Critics are correct that sacrifices and compromise are required. I challenge them, however, to provide a better incentive for infrastructure improvements than the Olympics coming to Boston, or to identify a new revenue stream without raising taxes. Nevertheless, it would be wrong to dismiss critics simply as naysayers.
Their concerns are valid. However, they cannot replace the employment opportunities the Olympics would present for residents in our poorer neighborhoods and our growing immigrant population. Many of their concerns can be addressed with transparency, open lines of communication, compromise, and the willingness of Bostonians to make it happen. Their concerns about the need for funding for education and human services are valid, but these require new revenues. The tax revenue generated from hosting an Olympics would help mitigate the increased burden on taxpayers. In addition, the improvements to long-term quality of life and the commitment of universities to construct new venues, housing, and dormitories will help mitigate the rising demand for and cost of housing. When the Olympics leave Boston, it will leave more housing, more businesses, and a legacy that is priceless.

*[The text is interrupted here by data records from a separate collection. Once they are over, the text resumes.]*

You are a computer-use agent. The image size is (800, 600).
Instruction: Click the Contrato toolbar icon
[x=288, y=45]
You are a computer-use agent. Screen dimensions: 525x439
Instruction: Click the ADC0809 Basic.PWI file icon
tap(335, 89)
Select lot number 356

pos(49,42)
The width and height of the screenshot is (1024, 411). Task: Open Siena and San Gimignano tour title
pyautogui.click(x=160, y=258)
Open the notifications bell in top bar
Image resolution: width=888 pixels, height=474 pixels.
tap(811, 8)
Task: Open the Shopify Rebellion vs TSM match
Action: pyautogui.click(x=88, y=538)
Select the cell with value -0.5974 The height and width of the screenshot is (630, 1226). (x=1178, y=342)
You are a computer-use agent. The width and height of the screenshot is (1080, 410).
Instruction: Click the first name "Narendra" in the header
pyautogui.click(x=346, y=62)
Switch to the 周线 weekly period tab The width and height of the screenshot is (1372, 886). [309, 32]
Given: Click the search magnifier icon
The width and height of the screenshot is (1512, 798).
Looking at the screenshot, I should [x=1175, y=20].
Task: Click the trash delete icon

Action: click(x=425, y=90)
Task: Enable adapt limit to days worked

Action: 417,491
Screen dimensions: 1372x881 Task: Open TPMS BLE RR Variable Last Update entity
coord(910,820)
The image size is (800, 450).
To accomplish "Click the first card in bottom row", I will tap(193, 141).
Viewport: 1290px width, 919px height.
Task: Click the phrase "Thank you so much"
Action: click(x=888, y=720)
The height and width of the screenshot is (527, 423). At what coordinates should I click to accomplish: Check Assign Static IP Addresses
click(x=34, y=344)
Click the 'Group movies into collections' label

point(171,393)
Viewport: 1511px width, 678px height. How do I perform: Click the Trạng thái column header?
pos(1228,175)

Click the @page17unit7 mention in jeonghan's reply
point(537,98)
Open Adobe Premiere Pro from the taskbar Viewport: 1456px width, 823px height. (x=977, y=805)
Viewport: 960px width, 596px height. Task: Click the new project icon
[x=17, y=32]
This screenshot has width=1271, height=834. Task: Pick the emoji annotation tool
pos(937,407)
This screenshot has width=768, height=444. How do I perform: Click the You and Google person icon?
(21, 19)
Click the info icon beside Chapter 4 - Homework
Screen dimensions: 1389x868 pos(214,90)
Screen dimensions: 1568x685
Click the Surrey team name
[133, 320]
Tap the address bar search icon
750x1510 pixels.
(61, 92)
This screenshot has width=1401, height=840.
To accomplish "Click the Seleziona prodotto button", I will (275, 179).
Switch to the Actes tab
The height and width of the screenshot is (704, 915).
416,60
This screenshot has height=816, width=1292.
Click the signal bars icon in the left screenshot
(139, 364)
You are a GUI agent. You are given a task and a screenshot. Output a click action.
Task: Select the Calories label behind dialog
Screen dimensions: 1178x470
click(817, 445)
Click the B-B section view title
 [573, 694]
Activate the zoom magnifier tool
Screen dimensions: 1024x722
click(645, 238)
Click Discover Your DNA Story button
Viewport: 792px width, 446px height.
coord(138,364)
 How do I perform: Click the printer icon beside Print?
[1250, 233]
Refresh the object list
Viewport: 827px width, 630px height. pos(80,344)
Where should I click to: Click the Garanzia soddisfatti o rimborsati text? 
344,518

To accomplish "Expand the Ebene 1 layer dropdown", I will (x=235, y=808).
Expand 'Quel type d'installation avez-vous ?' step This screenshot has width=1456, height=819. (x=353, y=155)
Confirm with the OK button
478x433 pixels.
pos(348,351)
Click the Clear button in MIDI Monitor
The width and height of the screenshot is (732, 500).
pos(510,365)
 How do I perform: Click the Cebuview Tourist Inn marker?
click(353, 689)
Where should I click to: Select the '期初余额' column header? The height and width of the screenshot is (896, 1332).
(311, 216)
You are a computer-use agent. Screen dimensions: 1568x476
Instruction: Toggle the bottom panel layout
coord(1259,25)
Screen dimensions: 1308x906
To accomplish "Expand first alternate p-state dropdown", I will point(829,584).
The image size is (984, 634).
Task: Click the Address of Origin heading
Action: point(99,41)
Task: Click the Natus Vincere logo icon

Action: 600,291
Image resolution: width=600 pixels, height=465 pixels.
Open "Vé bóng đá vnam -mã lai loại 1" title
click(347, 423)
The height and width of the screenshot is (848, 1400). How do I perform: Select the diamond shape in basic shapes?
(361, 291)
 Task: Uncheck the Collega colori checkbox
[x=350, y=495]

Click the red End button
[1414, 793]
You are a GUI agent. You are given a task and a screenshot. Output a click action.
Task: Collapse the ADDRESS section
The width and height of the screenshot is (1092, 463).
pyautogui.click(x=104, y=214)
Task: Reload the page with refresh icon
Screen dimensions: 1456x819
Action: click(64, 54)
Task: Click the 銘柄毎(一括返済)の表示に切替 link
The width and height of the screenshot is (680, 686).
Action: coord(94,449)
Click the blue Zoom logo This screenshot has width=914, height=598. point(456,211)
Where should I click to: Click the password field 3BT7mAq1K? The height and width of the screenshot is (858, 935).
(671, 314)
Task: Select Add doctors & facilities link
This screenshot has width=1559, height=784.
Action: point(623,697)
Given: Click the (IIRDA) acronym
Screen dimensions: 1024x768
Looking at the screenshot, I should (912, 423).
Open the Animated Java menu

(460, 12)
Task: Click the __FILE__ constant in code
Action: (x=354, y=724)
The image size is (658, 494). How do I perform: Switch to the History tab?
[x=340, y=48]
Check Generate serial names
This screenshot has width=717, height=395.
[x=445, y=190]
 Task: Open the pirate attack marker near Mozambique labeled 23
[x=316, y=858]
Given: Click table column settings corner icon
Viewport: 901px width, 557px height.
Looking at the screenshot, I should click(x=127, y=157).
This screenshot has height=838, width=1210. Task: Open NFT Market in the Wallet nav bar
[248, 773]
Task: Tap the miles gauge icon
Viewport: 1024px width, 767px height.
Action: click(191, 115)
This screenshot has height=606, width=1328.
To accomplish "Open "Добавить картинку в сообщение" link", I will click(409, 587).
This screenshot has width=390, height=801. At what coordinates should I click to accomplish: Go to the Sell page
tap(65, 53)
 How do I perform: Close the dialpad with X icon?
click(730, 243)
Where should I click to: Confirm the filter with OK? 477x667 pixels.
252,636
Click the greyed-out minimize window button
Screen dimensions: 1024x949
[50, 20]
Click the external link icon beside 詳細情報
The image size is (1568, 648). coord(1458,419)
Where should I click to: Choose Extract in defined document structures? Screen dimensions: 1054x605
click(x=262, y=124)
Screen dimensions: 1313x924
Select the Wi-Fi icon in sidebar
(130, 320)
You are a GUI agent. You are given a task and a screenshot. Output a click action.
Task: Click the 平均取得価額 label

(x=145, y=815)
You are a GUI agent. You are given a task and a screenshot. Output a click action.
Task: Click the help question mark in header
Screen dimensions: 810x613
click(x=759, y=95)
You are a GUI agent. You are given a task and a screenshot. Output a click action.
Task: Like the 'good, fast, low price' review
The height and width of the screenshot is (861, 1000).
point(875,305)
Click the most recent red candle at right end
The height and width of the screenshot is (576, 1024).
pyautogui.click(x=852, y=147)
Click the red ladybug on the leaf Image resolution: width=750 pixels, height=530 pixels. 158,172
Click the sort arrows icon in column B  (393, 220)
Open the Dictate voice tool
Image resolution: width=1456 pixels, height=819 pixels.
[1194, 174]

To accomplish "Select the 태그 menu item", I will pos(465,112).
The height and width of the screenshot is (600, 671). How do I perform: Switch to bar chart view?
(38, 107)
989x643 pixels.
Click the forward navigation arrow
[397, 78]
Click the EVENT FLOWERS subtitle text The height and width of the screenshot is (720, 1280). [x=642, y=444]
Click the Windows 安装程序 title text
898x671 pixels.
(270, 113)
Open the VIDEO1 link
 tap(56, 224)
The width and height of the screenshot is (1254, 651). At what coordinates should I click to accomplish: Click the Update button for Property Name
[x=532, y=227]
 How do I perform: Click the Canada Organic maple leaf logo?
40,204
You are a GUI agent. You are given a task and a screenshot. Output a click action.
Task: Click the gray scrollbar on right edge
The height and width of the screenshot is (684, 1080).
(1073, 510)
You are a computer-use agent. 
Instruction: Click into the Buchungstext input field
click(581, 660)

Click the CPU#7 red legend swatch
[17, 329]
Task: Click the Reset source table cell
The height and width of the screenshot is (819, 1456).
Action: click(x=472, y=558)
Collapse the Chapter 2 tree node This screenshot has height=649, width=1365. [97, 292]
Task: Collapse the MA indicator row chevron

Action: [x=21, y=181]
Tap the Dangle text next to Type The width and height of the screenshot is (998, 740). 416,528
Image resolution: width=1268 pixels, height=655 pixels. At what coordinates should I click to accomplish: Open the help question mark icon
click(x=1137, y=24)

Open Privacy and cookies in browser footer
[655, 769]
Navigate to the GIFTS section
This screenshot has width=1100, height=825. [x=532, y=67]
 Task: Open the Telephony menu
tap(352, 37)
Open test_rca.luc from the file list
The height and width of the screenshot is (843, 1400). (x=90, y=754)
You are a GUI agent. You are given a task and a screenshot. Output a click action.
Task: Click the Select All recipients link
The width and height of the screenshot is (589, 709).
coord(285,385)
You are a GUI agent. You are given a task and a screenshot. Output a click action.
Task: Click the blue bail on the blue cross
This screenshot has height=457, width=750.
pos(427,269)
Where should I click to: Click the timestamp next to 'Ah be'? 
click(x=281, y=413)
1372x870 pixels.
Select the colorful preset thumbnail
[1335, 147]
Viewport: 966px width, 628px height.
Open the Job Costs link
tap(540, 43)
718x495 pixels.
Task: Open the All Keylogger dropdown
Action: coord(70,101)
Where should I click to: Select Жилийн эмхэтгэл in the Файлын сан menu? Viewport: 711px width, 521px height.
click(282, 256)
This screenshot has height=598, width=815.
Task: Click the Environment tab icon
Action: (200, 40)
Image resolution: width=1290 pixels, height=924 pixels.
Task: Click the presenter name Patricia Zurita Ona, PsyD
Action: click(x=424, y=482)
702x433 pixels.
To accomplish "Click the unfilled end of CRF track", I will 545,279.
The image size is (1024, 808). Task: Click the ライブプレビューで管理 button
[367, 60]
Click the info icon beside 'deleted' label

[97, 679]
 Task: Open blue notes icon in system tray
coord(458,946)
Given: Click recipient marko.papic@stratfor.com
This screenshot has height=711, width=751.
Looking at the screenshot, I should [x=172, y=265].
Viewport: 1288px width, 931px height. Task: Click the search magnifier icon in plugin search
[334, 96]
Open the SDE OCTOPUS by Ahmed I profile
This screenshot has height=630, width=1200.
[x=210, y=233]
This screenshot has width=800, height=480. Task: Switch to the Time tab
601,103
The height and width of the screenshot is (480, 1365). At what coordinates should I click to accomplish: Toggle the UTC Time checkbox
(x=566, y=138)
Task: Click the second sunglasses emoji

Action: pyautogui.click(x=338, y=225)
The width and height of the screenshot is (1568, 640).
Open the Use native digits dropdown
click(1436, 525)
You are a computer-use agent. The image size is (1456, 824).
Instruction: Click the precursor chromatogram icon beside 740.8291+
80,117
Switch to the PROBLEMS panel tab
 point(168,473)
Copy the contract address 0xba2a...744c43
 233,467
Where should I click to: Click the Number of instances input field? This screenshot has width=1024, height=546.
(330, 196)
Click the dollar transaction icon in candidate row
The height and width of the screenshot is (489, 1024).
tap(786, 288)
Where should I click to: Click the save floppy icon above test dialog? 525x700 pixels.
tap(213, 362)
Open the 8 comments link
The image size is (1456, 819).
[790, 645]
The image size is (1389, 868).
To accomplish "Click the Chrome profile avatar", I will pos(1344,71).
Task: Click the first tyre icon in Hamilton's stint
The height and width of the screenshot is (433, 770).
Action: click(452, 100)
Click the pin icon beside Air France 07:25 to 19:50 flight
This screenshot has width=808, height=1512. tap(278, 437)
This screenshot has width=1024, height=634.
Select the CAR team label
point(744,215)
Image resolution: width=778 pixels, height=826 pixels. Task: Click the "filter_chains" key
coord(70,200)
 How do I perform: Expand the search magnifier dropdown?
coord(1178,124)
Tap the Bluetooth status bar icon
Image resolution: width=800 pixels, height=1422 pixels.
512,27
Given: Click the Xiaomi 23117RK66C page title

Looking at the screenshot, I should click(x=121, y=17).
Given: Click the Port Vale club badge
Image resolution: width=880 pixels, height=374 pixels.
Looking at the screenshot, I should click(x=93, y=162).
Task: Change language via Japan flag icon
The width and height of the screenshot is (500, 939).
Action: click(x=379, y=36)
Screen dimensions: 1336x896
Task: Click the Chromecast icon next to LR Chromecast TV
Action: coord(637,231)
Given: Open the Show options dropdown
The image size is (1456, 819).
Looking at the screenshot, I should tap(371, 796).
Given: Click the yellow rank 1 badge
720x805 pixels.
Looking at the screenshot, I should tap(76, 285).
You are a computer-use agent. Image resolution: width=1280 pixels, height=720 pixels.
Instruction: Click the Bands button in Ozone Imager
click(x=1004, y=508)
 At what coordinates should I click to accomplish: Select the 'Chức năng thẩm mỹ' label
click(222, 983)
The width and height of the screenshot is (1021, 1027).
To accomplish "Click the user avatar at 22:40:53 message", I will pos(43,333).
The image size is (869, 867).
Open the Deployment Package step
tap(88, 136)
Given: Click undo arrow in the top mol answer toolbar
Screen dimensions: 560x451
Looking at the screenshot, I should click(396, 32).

Regardless, the greatest challenge for Boston 2024 is to project the perception to the IOC and the world that Bostonians are on board. Key in gaining the support of Bostonians is the articulation of the short- and long-term benefits derived from hosting this event.
The Walsh administration is correct to back off any effort to infringe on the democratic process before it is a bigger issue, but if it focuses its energies on unambiguously articulating the benefits to the residents of Boston, a referendum in all likelihood would break in favor of hosting. The jobs and revenue generated over the next nine years far exceed any inconvenience the Games might cause. This city has survived a revolution, racial strife, terrorism, and snowstorms. Two weeks of bad traffic we will get over in two weeks.
There is validity in opponents’ concerns about the lack of transparency prior to submitting the application, but there is also validity to the concern that early indigenous dissention could potentially have placed Boston at a disadvantage compared with the US competitors we wound up besting. That aside, the sooner we can present a unified front, the sooner we can put forth the most viable proposal possible. This could ultimately even deter some global competitors from even submitting applications.It all boils down to one simple question: Will Boston be a better city for hosting the Olympics? Logic and history say yes! For Boston to win an Olympic bid we must have the best welcome mat for the world and Olympic athletes, and that means all hands on deck.
Barry Lawton, a former 24-year veteran honors history teacher in the Boston Public Schools, a community activist, and single parent of 14-year-old twins, lives in Dorchester.